(Data entries)
▬▬▬▬▬▬▬▬▬▬

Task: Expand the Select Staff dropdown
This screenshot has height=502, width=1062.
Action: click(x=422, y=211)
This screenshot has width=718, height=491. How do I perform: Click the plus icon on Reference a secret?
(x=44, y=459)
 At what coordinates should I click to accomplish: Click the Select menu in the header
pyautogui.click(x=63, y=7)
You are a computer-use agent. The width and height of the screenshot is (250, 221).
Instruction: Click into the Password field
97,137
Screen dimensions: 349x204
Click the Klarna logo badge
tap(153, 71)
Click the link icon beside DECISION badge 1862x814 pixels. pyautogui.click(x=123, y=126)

▬▬▬▬▬▬▬▬▬▬

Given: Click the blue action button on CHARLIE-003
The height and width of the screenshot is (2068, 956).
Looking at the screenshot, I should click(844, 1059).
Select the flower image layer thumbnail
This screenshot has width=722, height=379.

▬▬▬▬▬▬▬▬▬▬

■ TASK STATEMENT ■
Reproduce, exactly as they stand in the data above, the lines from the one that holds "Task: Expand the Select Staff dropdown" to the one that holds "Click the link", inclusive.

■ EXERCISE RESPONSE ■
Task: Expand the Select Staff dropdown
This screenshot has height=502, width=1062.
Action: click(x=422, y=211)
This screenshot has width=718, height=491. How do I perform: Click the plus icon on Reference a secret?
(x=44, y=459)
 At what coordinates should I click to accomplish: Click the Select menu in the header
pyautogui.click(x=63, y=7)
You are a computer-use agent. The width and height of the screenshot is (250, 221).
Instruction: Click into the Password field
97,137
Screen dimensions: 349x204
Click the Klarna logo badge
tap(153, 71)
Click the link icon beside DECISION badge 1862x814 pixels. pyautogui.click(x=123, y=126)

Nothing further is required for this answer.